There are so many officiant choices out there! Rabbis and Cantors are formally trained Jewish clergy. Many other clergy beyond Judaism also perform weddings for the general bride and groom beyond their own denomination including secular or “spiritual but not religious” ceremonies. Finally, there are non-clergy officiant specialists that represent another option. There are implications in choosing one option over another.

Jewish clergy who are employed by congregations are not always available for families beyond the members of their congregation. This is an important point to confirm early if you are speaking with a congregational rabbi/cantor. Rabbis and cantors who operate independently are generally highly responsive to specific needs and concerns of a wedding couple. They hope to start an ongoing relationship, not unlike any other professional service.

It is important to know that the more traditional Jewish denominations (and some of the more liberal rabbis/cantors) have other limitations; e.g. weddings cannot be held during the holy times of Shabbat and certain Festival celebrations. That has implications for holding weddings on Friday and Saturday. Beyond that, there are periods in the early spring (between the Jewish festivals of Passover and Shavuot-Feast of Weeks) and mid-summer (for the three weeks prior to the Commemoration of Tisha B’Av the 15th day of the Hebrew month of Av) on the Jewish calendar during which weddings are either minimized, or completely avoided.
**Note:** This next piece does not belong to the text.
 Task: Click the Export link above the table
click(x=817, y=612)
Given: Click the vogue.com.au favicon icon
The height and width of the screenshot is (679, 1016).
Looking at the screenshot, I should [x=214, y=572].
If you are seeking a secular ceremony or one that is religiously neutral, an ordained clergy person could be an option. An important question to ask is if they are willing to go beyond their standard ceremony. Non-clergy officiants specialize in just those options. The practitioners range from highly trained specialists, to people who are personable but have little formal training in ceremonies or ritual. Some have robust counseling training, and offer those options. Others will give you an initial call, invite you to pick one of three scripts, and see you on your wedding day.

The common truth to all these options is that you want to make an informed selection! Be prepared with the essentials (time, date, etc.), have a sense of your values and style and how you want the ceremony to reflect them, and don’t be afraid to ask your questions!

Five Key Questions to Ask:

Are you available for that date and that time?

How do you personalize the ceremony with couples?

What is included in your work with a couple; do you offer extra services e.g. pre marriage counseling?

Will you support us with our ketuba (Jewish marriage document) selection, or with questions about the huppah (wedding canopy?

What are included in standard fees and what are considered extra expenses?